Editar vídeo também é “Maker”?

 

Antes de começar o texto tenho que deixar um aviso aos navegantes. As dicas que deixo aqui tem embasamento apenas em experiências próprias, logo, estão longe de ser verdades absolutas. Toda discussão será muito bem-vinda,
inclusive ficarei feliz se meu texto gerar reflexão.

Então vamos ao texto! 😀

Você quer fazer apenas um vídeo de aniversário para alguém ou é o trabalho daquela matéria da faculdade, possivelmente as dicas serão mais úteis. Porém, os mais atentos do mundo da edição, peço que não saiam ainda. Aqui eu compilo ideias que podem iluminar futuras metodologias.

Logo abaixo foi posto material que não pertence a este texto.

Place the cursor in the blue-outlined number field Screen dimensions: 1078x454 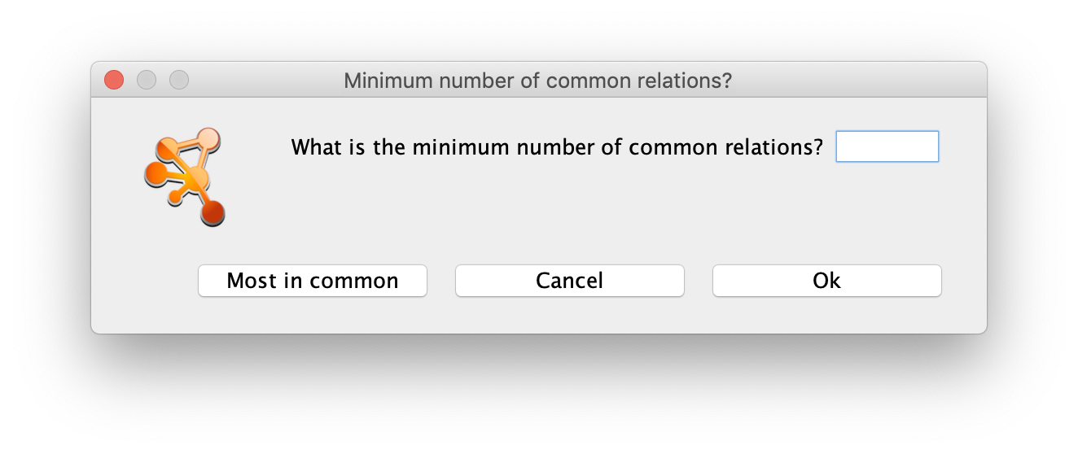[x=887, y=146]
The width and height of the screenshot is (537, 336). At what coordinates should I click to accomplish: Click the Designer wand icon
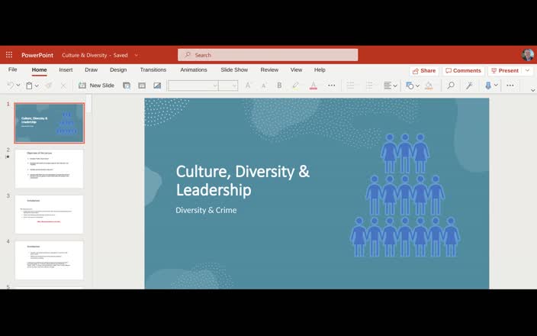tap(469, 86)
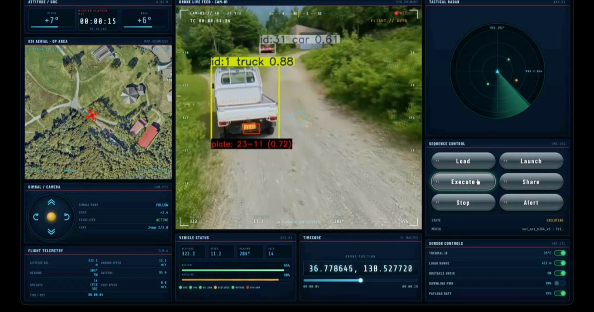Switch off the Payload Batt toggle
The height and width of the screenshot is (312, 594).
tap(560, 293)
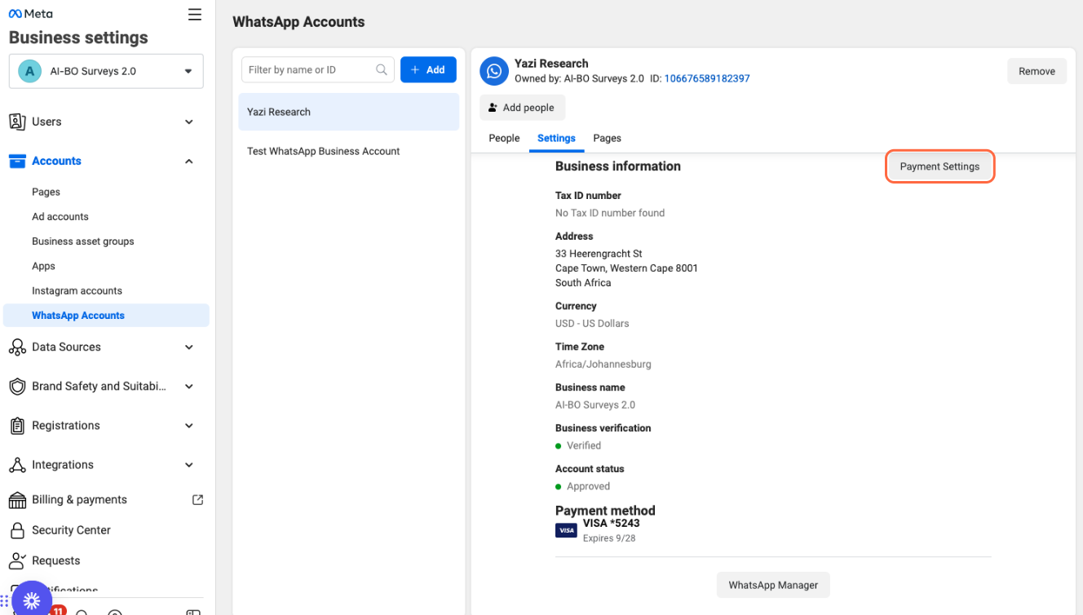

Não vai ter drama, começarei pela parte mais importante. ROTEIRO! Se você já faz isso, provavelmente economiza muito tempo em criação e edição de conteúdo. E por que os roteiros são tão importantes? Ele vai nortear todo seu
projeto, desde o que vai falar até como isso será disposto em edição. Um roteiro feito detalhadamente, otimiza seu trabalho de produção. E o segredo para um bom roteiro, na minha opinião, é saber onde cada cena será disposta
e como irá para tela antes mesmo de editar ou filmar. Busque roteirizar todos projetos, independente da complexidade, se esse hábito começar pelos curtas, implementar para vídeos mais longos será natural.

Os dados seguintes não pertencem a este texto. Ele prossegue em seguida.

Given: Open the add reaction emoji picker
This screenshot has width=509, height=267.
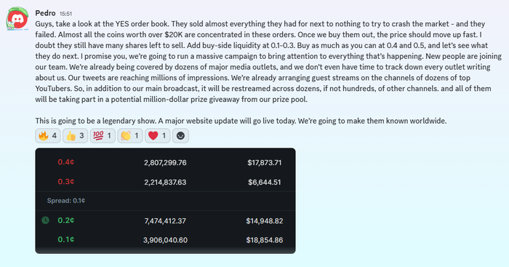Looking at the screenshot, I should [180, 135].
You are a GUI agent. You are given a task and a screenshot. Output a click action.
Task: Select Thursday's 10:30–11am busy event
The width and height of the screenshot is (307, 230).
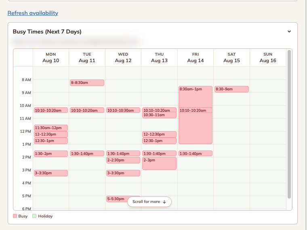159,115
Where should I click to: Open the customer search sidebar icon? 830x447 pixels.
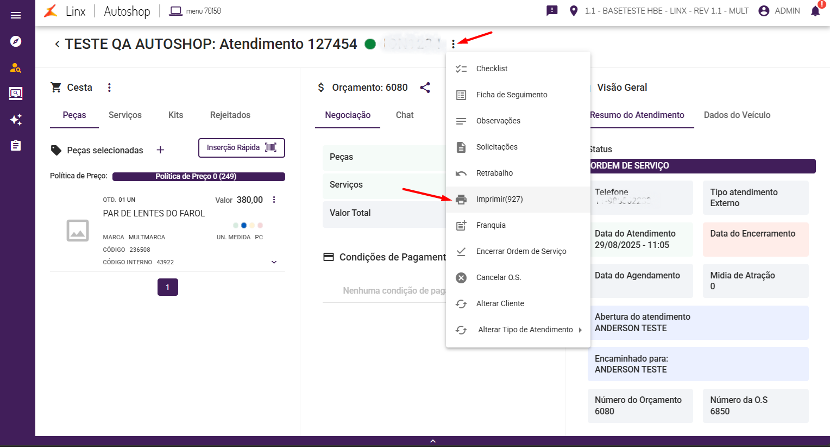click(16, 68)

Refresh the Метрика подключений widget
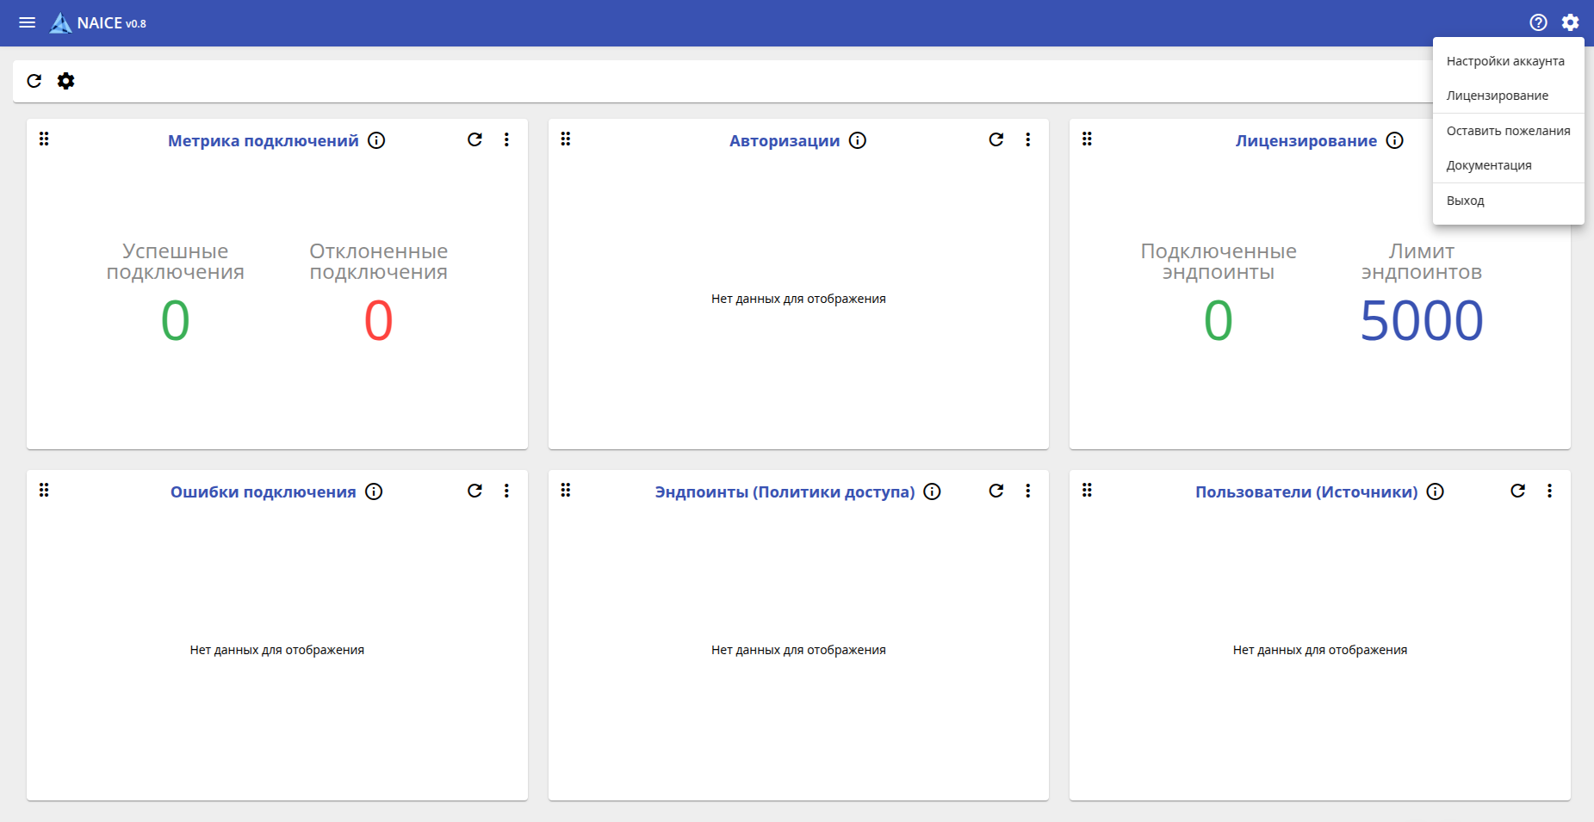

Roteiro em mãos, passamos para filmagem e aqui não tem desculpa de câmera, microfone, ou qualquer falta de equipamento. Planejamento e improvisação fazem parte. Procure locais de filmagem com um ambiente
favorável a luz e baixo ruído. Vai gravar dentro da Unifei? Que tal gravar próximo ao lago ao invés da portaria? Na portaria temos a poluição sonora praticamente constante dos carros e motos, enquanto o lago é mais silencioso
e oferece uma boa possibilidade para imagem do seu vídeo. Se for inevitável usar cenas de lugares mais ruidosos, as possibilidades envolvem tirar a faixa de áudio e substituir para uma música ou fazer a gravação de voz separado do
vídeo. Especialmente para equipamentos low budget, favorecer o ambiente faz toda diferença. E para exemplificar uma saída no melhor estilo de improviso, cito o vídeo Tributo Federal M.T. que fizemos na Uai!rrior ano passado.

 

 

Não possuímos gimbal, mas para fazer uma filmagem que finalizaria o vídeo, em movimento e estável da lateral e traseira do nosso robô utilizamos um barbante e um pedaço de isopor com a câmera em cima. Favorecemos o
ambiente e corrigimos em edição.

Por falar em edição, é aqui que culminam todos os esforços. Novamente, equipamento não é desculpa. E software é mais um equipamento, uma ferramenta apenas. Uns são mais didáticos que outros e tem suas particularidades. Deixo como sugestão o Vegas Pro, pela quantidade de material que você encontra com facilidade na internet para aprender sobre. O que deve ser lembrando é que mais importante que o software é buscar  aprender e pôr em prática todo roteiro e cenas desejadas. Creio que isso seja o “Maker” de vídeos: unir improvisação com criação e ainda aproveitar a oportunidade para adquirir mais conhecimento!